Nan Wang, Weiming Cheng , Hongyan Zhang, Cees J. van Westen , Junnan Xiong , Changjun Liu, Luigi Lombardo 

Abstract

Hydro-morphological processes (HMP, any natural phenomenon contained within the spectrum defined between debris flows and flash floods) pose a relevant threat to infrastructure, urban and rural settlements and to lives in general. This has been widely observed in recent years and will likely become worse as climate change will influence the spatio-temporal pattern of precipitation events. The modelling of where HMP-driven hazards may occur can help define the appropriate course of actions before and during a crisis, reducing the potential losses that HMPs cause in their wake. However, the probabilistic information on locations prone to experience a given hazard is not sufficient to depict the risk our society may incur. To cover this aspect, modeling the loss information could open up to better territorial management strategies.

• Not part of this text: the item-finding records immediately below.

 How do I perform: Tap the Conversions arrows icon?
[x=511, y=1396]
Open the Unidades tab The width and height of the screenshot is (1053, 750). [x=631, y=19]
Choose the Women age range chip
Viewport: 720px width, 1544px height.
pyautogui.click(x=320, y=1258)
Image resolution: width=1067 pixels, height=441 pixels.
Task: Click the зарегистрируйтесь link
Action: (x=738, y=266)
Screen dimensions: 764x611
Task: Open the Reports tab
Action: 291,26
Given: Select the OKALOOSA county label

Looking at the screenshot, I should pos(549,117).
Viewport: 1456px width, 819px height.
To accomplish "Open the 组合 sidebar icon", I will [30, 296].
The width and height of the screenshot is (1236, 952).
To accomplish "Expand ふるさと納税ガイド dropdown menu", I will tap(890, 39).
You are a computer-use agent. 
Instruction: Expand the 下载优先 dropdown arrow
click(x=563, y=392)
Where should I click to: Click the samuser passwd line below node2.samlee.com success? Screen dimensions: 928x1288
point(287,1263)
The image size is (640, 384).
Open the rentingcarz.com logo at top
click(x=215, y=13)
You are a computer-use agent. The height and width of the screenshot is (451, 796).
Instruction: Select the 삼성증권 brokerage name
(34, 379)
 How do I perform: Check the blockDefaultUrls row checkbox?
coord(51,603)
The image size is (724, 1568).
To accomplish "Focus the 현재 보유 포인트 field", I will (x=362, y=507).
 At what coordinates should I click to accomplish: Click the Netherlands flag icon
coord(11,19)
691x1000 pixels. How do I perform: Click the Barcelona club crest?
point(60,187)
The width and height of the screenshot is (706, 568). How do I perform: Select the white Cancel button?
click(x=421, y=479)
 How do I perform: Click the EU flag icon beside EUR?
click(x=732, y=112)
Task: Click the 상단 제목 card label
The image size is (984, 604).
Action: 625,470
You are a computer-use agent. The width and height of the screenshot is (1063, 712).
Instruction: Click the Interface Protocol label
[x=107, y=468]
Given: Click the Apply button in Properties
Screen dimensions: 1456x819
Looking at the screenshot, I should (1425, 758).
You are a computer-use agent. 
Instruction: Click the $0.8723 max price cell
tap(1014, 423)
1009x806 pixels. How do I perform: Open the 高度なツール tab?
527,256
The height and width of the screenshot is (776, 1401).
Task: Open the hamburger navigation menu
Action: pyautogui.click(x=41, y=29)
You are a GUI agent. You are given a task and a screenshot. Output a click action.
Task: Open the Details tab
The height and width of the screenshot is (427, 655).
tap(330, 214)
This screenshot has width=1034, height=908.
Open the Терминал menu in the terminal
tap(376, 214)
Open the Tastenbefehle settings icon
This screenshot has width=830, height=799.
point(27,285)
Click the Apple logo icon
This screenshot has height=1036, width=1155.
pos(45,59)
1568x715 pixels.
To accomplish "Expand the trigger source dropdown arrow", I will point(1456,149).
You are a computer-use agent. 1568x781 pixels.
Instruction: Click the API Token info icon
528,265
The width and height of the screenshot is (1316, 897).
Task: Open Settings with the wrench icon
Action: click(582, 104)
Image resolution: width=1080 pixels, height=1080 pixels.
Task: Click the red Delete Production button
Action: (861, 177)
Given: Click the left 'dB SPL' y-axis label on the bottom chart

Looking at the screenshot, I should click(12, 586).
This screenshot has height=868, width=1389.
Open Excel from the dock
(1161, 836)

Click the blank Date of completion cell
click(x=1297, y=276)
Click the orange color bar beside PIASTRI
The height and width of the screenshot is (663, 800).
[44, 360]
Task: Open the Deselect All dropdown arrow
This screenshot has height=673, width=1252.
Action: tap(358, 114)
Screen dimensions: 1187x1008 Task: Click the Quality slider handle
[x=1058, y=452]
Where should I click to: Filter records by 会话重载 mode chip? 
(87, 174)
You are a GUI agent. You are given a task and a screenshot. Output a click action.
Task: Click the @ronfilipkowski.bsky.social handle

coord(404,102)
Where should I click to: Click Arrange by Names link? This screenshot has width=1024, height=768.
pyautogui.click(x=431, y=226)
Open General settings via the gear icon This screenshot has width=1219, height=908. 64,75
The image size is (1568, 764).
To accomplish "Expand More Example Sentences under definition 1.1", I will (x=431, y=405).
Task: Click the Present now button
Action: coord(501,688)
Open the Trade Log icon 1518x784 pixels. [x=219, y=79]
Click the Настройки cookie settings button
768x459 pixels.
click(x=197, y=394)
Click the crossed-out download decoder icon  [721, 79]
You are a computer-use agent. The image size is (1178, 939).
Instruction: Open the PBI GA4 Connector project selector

In this work, we made use of the HMP catalogue of China. This catalogue reports reliable records from 1985 to 2015 across the whole Chinese territory. Specifically, we implemented the Light Gradient Boosting (LGB) classifier to model the impact level that locations across China have suffered from HMPs over the thirty-year record. In doing so, we estimated spatial probabilities of certain HMP impact, something that has yet to be tested in the natural hazard community, especially over such a large spatio-temporal domain.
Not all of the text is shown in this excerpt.